**WHAT IS REQUIRED**:
For this exercise, the lines from the one with "The height and width of the screenshot is (436, 748)." through the end of the material below must be output exactly, without pictures.

**LISTED RECORDS**:
---

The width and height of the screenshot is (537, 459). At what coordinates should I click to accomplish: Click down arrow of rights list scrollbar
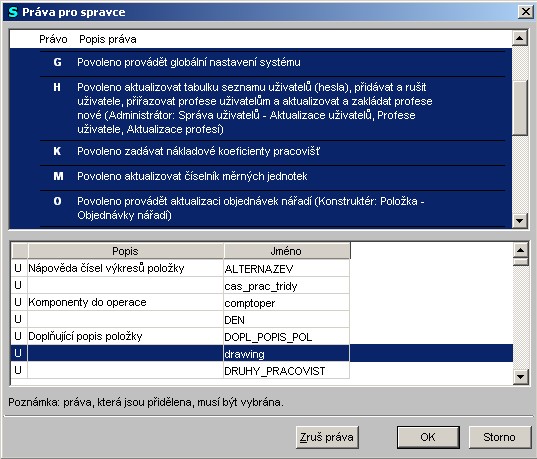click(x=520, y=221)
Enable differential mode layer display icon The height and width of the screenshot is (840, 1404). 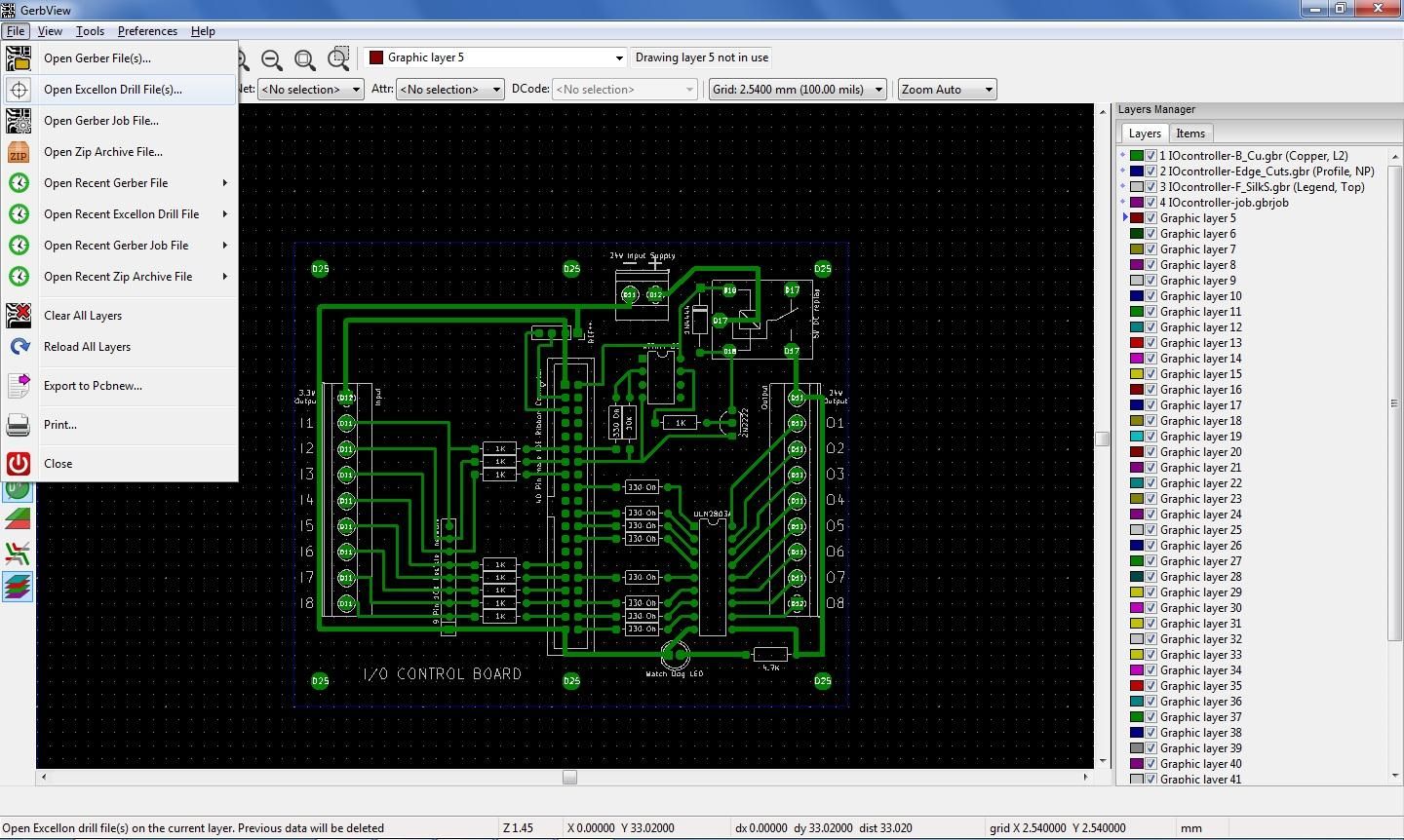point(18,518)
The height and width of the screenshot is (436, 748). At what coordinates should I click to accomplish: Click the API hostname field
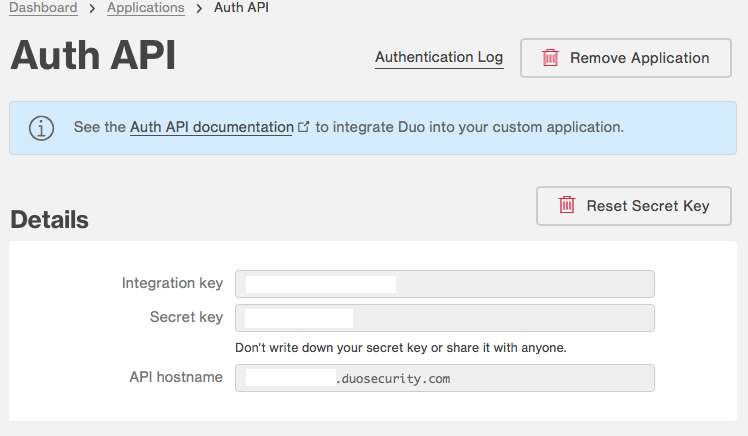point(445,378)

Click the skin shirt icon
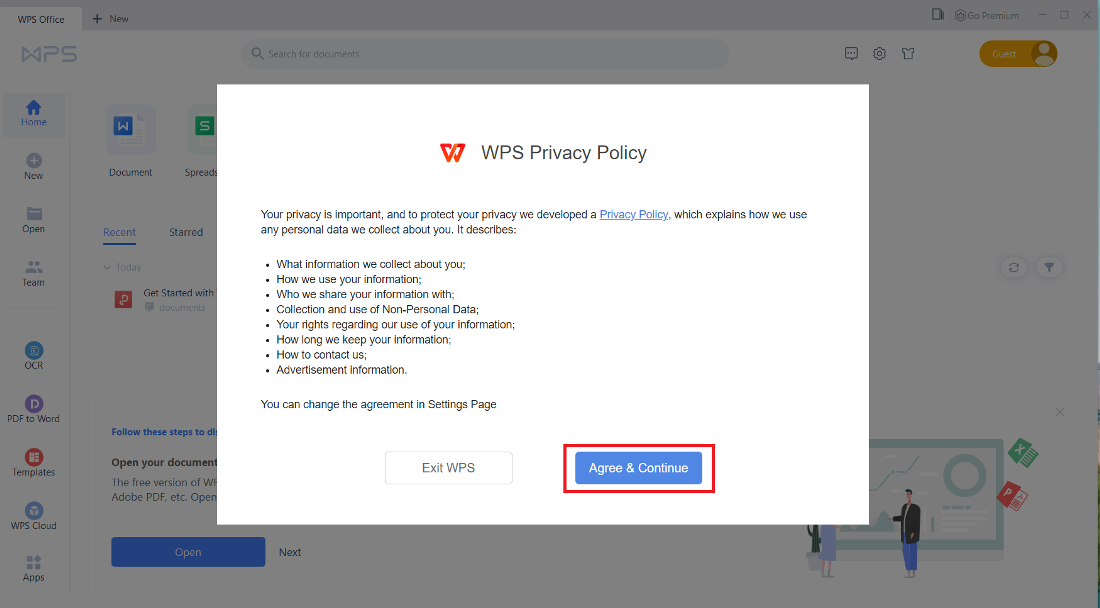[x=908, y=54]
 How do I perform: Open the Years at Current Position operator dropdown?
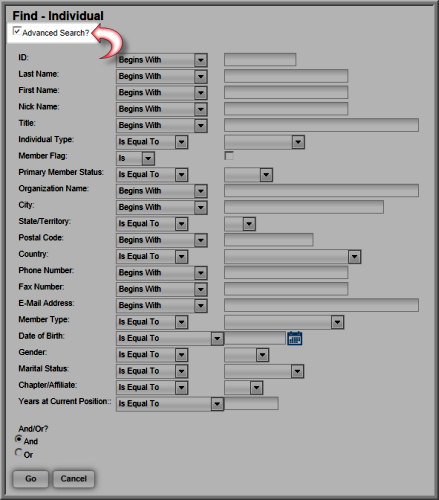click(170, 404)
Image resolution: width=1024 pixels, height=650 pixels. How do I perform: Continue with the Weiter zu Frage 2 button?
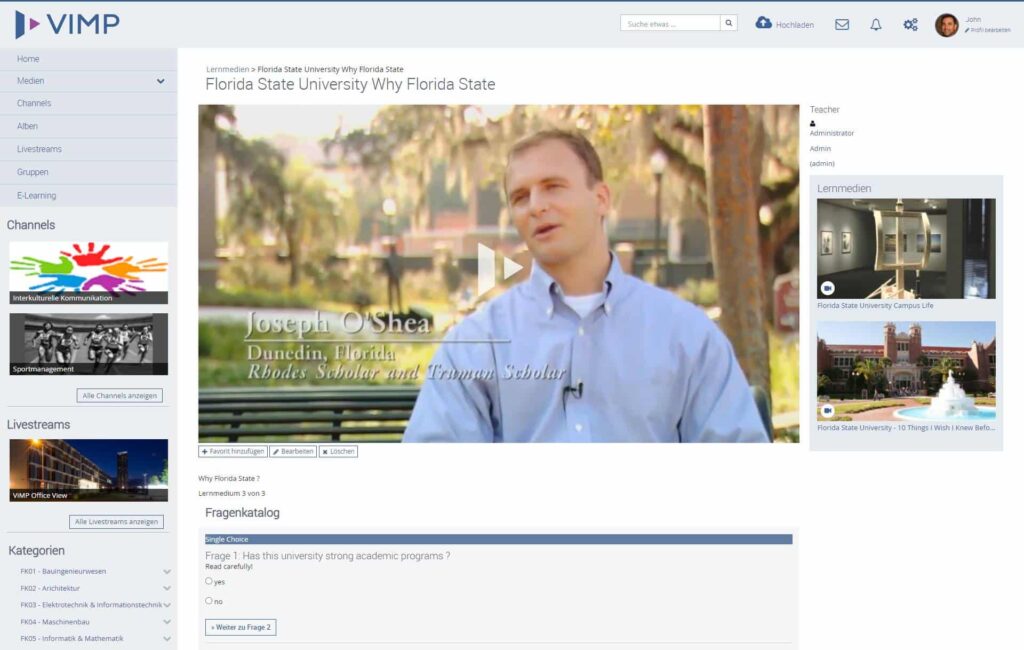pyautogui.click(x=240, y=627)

---

**SOLUTION TO THE EXERCISE**:
The height and width of the screenshot is (436, 748). At what coordinates should I click to accomplish: Click the API hostname field
point(445,378)

Click the skin shirt icon
[x=908, y=54]
 How do I perform: Open the Years at Current Position operator dropdown?
click(170, 404)
Image resolution: width=1024 pixels, height=650 pixels. How do I perform: Continue with the Weiter zu Frage 2 button?
pyautogui.click(x=240, y=627)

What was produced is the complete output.